------ STORED DATA ------
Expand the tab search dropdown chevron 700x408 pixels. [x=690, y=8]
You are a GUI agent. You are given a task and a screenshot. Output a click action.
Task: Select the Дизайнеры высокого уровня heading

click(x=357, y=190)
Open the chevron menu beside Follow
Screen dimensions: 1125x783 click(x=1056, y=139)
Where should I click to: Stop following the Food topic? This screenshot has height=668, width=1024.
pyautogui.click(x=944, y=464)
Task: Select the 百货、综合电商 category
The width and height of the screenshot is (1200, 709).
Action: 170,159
------
WHAT TO PRODUCE ▸ Copy out the data exactly as it stands, leaving nothing out.

COMPLETED TASK ▸
Expand the tab search dropdown chevron 700x408 pixels. [x=690, y=8]
You are a GUI agent. You are given a task and a screenshot. Output a click action.
Task: Select the Дизайнеры высокого уровня heading

click(x=357, y=190)
Open the chevron menu beside Follow
Screen dimensions: 1125x783 click(x=1056, y=139)
Where should I click to: Stop following the Food topic? This screenshot has height=668, width=1024.
pyautogui.click(x=944, y=464)
Task: Select the 百货、综合电商 category
The width and height of the screenshot is (1200, 709).
Action: 170,159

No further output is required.